Live imaging and cellular senescence markers of p16‐3MR mice from the pilot study. (A) Average ventral (left) and dorsal (right) Luminescence of p16‐3MR mice treated with K5 (n = 9) compared to control p16‐3MR mice (n = 8) of the same age. All mice were treated at the age of 25 months. Data are expressed as mean (95% CI). *p < 0.05 by Wilcoxon test. (B) Representative images of p16‐3MR mice treated with K5 and untreated controls. (C) Expression of p21 and p53 and percentage of cells positive for SA‐β‐gal in ear biopsies of mice treated with K5 (n = 5–8). Data are shown as mean (95% CI). *p < 0.05 by Wilcoxon test. (D) Circulating levels of IL‐6 and IL‐1β in mice treated with K5 (n = 9; 5F and 4 M). Data are expressed as mean (95% CI). *p < 0.05 by Wilcoxon test.

FIGURE 6

Clinical and functional status of geriatric mice (> 30 months) treated with K5. (A) Glucose, Creatinine, GOT, and GPT serum concentrations in treated mice compared to the control group.
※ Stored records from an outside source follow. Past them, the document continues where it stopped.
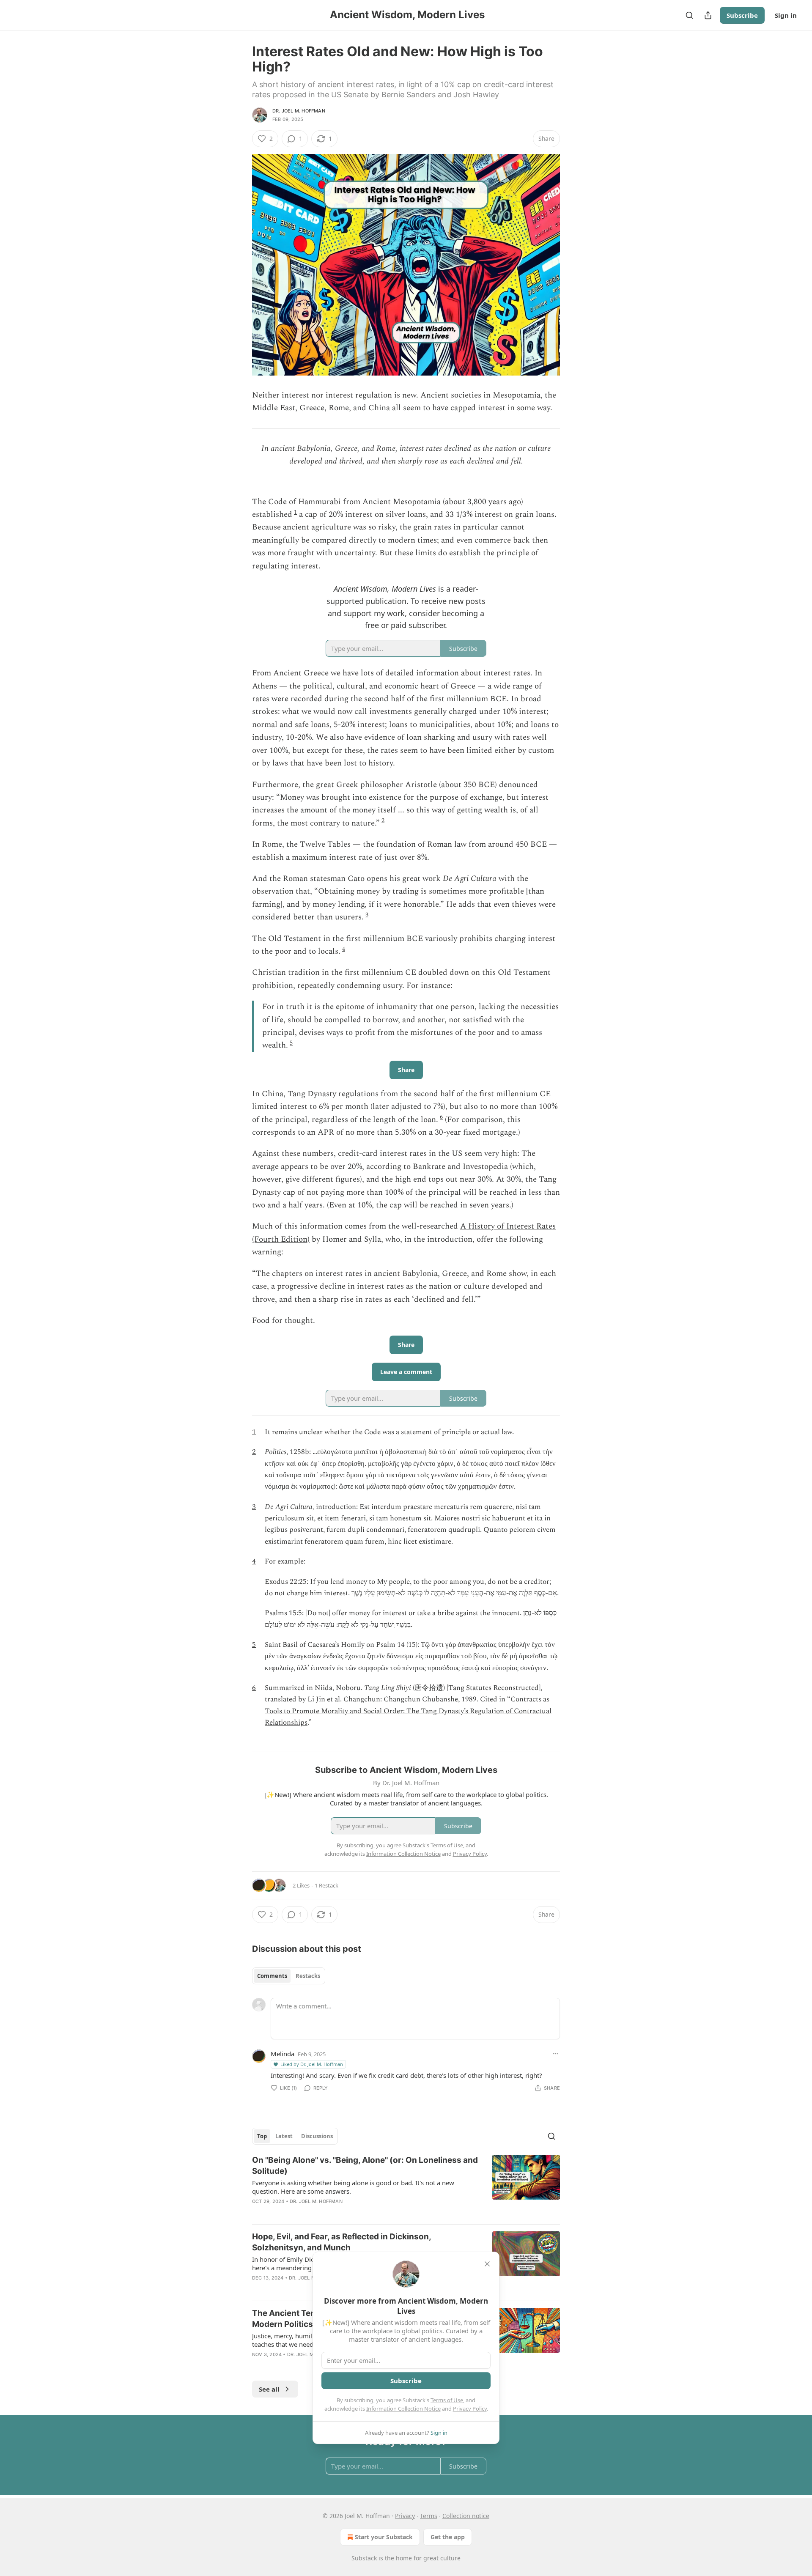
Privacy (405, 2516)
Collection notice (465, 2516)
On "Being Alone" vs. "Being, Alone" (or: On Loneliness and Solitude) (365, 2165)
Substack (364, 2558)
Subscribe (742, 15)
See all (269, 2389)
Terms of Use (447, 2400)
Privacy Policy (470, 2408)
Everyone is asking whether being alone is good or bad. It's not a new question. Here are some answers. (353, 2186)
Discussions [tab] (317, 2136)
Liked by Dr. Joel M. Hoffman (311, 2064)
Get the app (448, 2537)
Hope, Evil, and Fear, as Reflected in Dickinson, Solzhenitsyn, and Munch (341, 2242)
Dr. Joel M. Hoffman (298, 111)
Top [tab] (262, 2136)
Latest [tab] (284, 2136)
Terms (428, 2516)
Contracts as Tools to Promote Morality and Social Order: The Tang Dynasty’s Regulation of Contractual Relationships (408, 1711)
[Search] (689, 15)
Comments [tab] (272, 1976)
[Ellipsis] (555, 2053)
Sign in (786, 15)
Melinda (282, 2053)
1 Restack (326, 1885)
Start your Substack (384, 2537)
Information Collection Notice (403, 2408)
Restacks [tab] (308, 1976)
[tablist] (288, 1975)
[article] (406, 2186)
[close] (487, 2264)
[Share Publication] (708, 15)
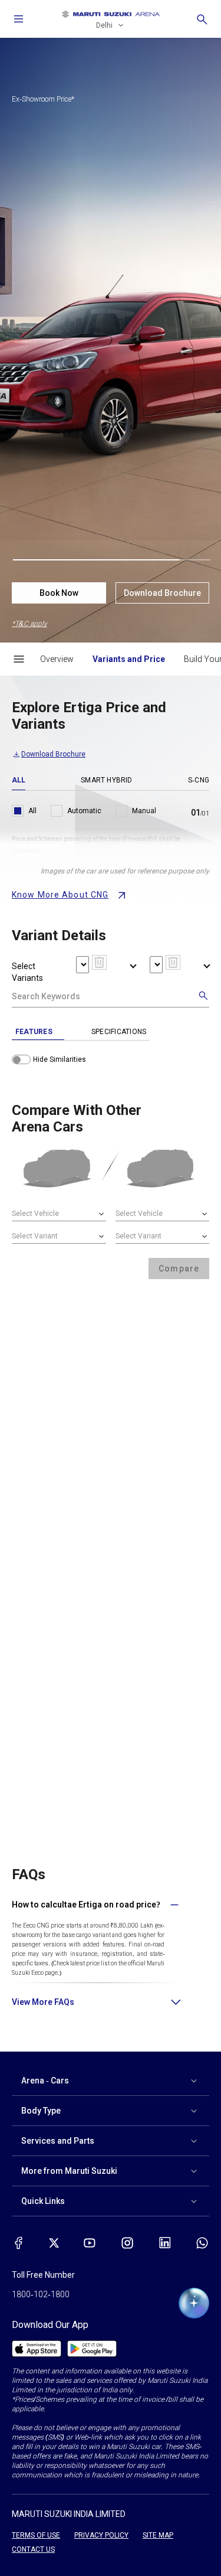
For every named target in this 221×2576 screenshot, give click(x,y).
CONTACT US (33, 2549)
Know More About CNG (60, 895)
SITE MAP (158, 2535)
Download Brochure (162, 593)
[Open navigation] (19, 19)
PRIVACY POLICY (101, 2535)
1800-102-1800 (41, 2294)
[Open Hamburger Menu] (19, 659)
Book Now (58, 593)
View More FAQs (43, 2002)
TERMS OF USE (36, 2535)
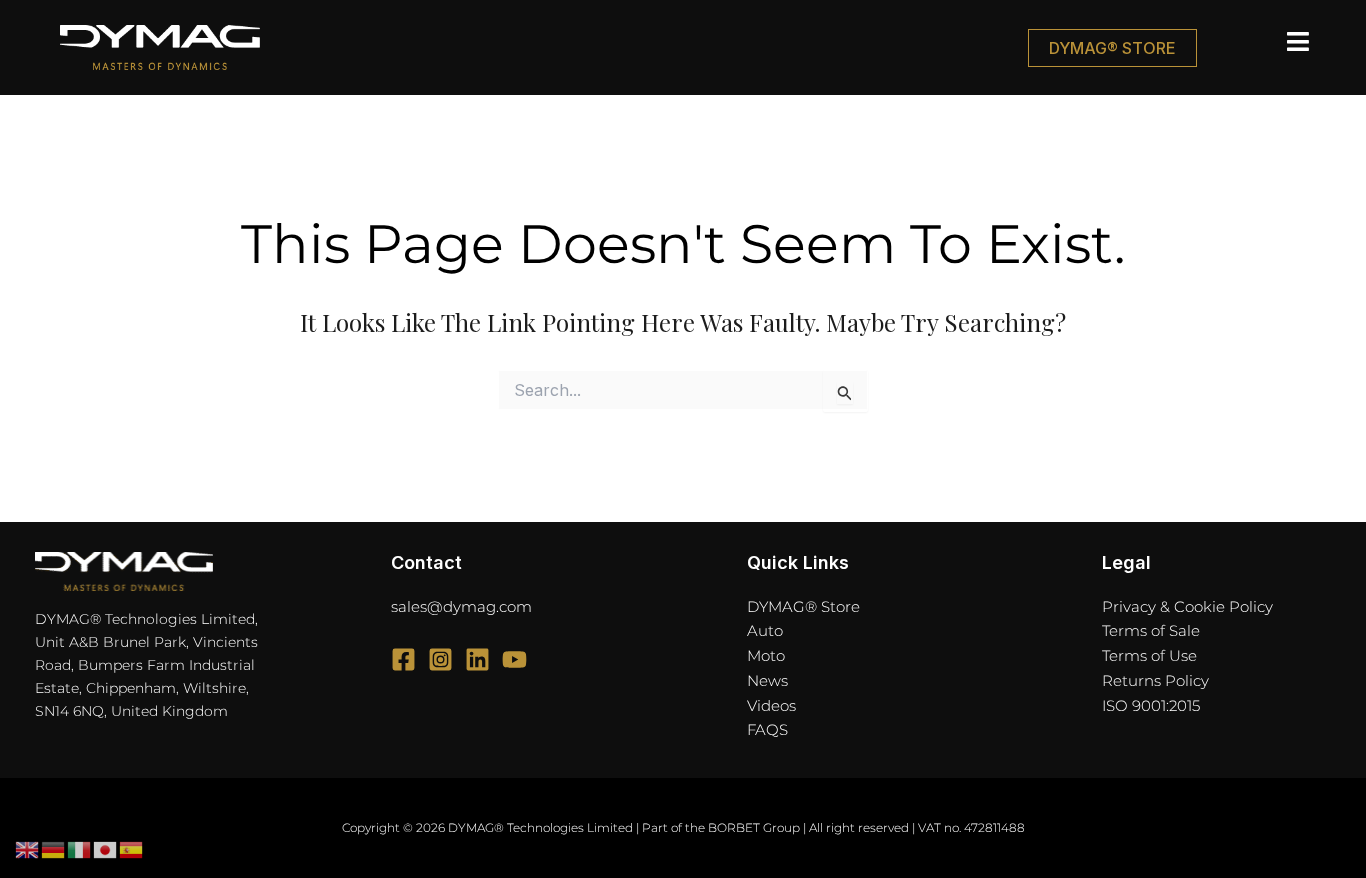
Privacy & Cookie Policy (1187, 606)
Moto (766, 655)
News (767, 680)
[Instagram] (440, 659)
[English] (28, 849)
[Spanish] (132, 849)
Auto (765, 630)
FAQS (767, 729)
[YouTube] (514, 659)
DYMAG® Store (803, 606)
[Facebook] (403, 659)
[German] (54, 849)
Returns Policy (1155, 680)
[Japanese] (106, 849)
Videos (771, 705)
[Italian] (80, 849)
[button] (1257, 42)
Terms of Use (1149, 655)
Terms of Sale (1151, 630)
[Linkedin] (477, 659)
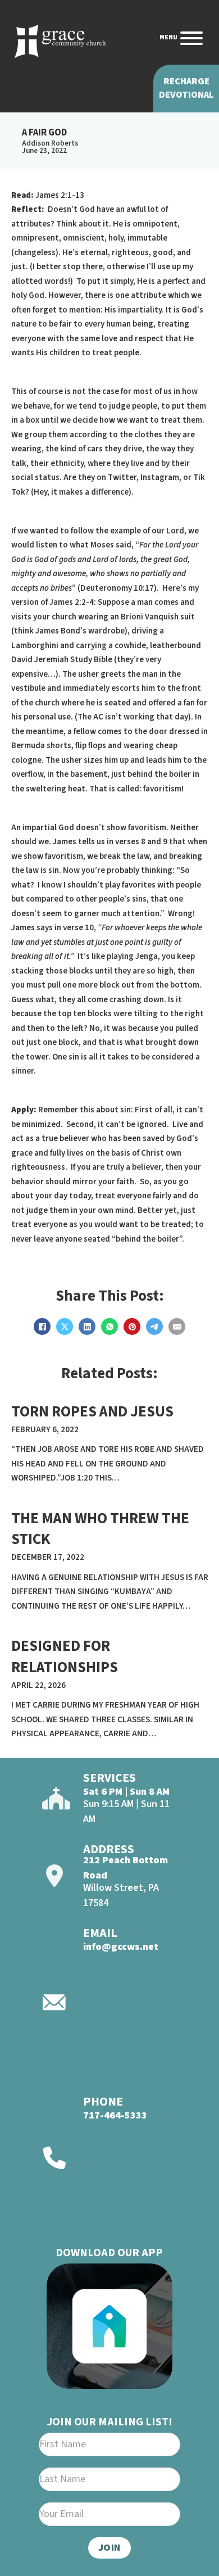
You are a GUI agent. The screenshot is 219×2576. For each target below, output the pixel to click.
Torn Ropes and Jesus (92, 1412)
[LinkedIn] (87, 1326)
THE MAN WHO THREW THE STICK (100, 1529)
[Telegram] (154, 1326)
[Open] (191, 38)
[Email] (176, 1326)
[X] (64, 1326)
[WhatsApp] (109, 1326)
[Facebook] (42, 1326)
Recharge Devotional (186, 88)
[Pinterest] (132, 1326)
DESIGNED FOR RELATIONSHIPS (64, 1656)
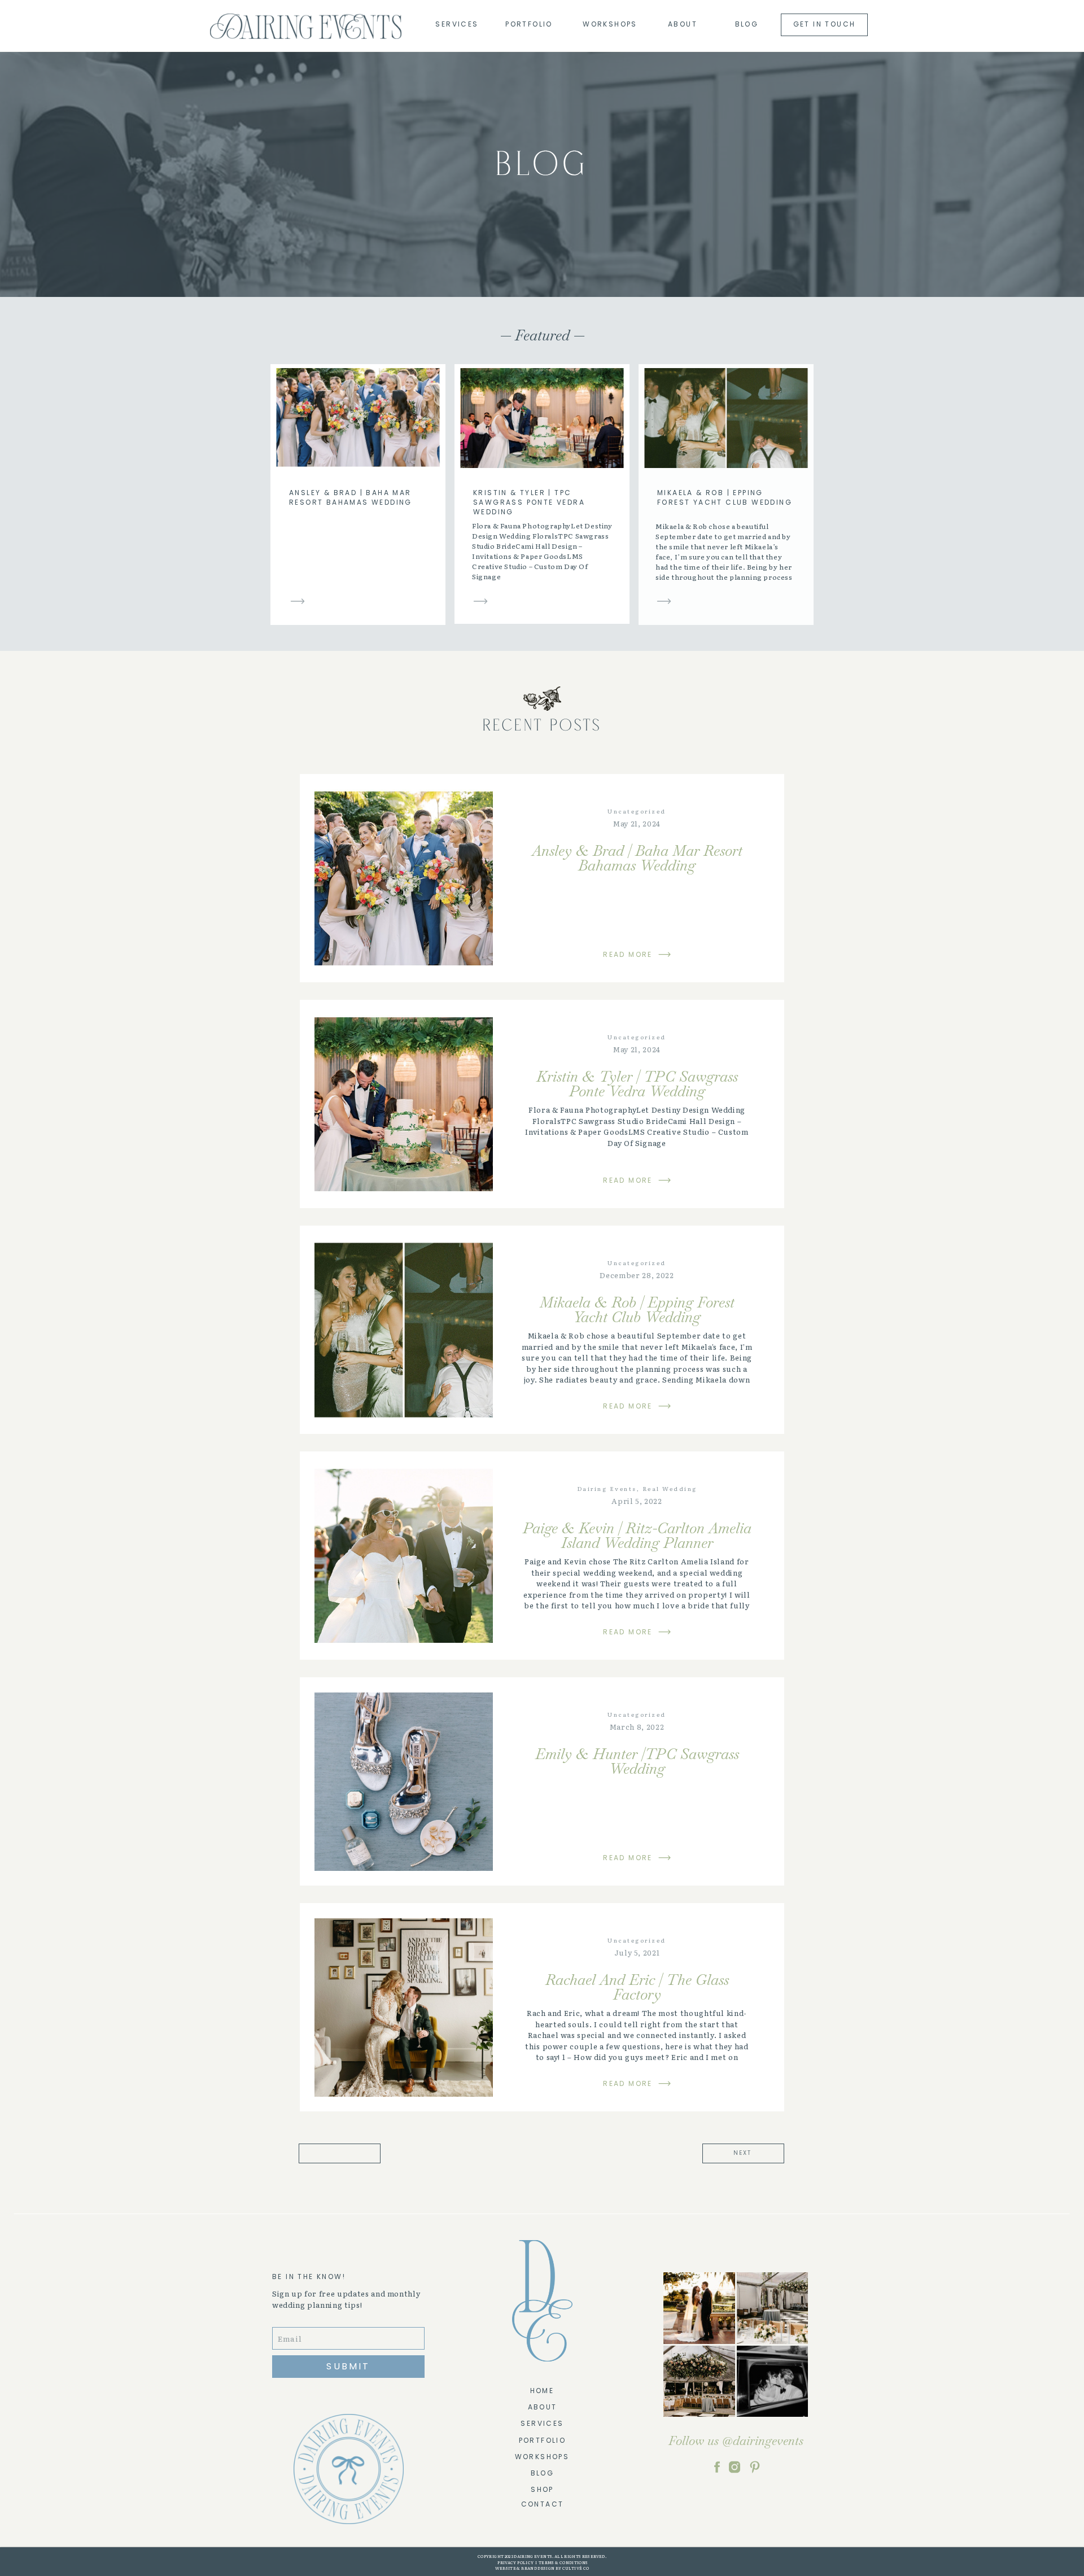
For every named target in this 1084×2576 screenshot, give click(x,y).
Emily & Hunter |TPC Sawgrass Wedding (637, 1761)
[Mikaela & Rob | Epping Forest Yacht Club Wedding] (663, 601)
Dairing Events (607, 1488)
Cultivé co (575, 2568)
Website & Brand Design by (528, 2568)
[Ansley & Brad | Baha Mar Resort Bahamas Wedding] (297, 601)
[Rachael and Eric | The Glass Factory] (403, 2007)
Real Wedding (669, 1488)
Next (742, 2153)
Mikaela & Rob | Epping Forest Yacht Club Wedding (724, 497)
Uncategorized (636, 811)
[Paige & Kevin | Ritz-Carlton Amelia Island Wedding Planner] (403, 1556)
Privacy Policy (515, 2562)
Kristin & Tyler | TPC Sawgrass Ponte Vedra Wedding (529, 502)
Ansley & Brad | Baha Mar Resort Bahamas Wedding (350, 497)
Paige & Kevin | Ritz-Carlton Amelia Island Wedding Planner (637, 1535)
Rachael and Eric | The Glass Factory (637, 1987)
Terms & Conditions (563, 2562)
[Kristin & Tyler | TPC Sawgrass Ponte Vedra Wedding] (480, 601)
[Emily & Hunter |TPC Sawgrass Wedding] (403, 1781)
Data are expressed as mean (95% CI). (B) Body weight of male and female mice. Data are expressed as mean (95% CI). (C) Frailty Index, Physical function, and Vitality Score adjusted for baseline levels. Data are expressed as mean (95% CI). *p < 0.05 by Mann–Whitney U test.

FIGURE 7

Cellular senescence markers in geriatric mice (> 30 months) treated with K5. (A) Circulating IL‐6 and IL‐1b levels in mice treated with K5 versus controls. Data are expressed as mean (95% CI). *p < 0.05 by General Linear Model (GLM) with a univariate approach, adjusting for sex as a covariate. (B) Multiorgan SA‐β‐gal assay showed as the mean % of SA‐β‐galactosidase positive cells (% SA‐β‐gal⁺ cells) of K5 (n = 20) and control (n = 20) mice analyzed in kidney, liver, lung, cortex, heart, quadriceps, cerebellum, pancreas, gastrocnemius, and hippocampus. Data are expressed as mean (95% CI). *p < 0.05 by General Linear Model (GLM) with a univariate approach, adjusting for sex as a covariate.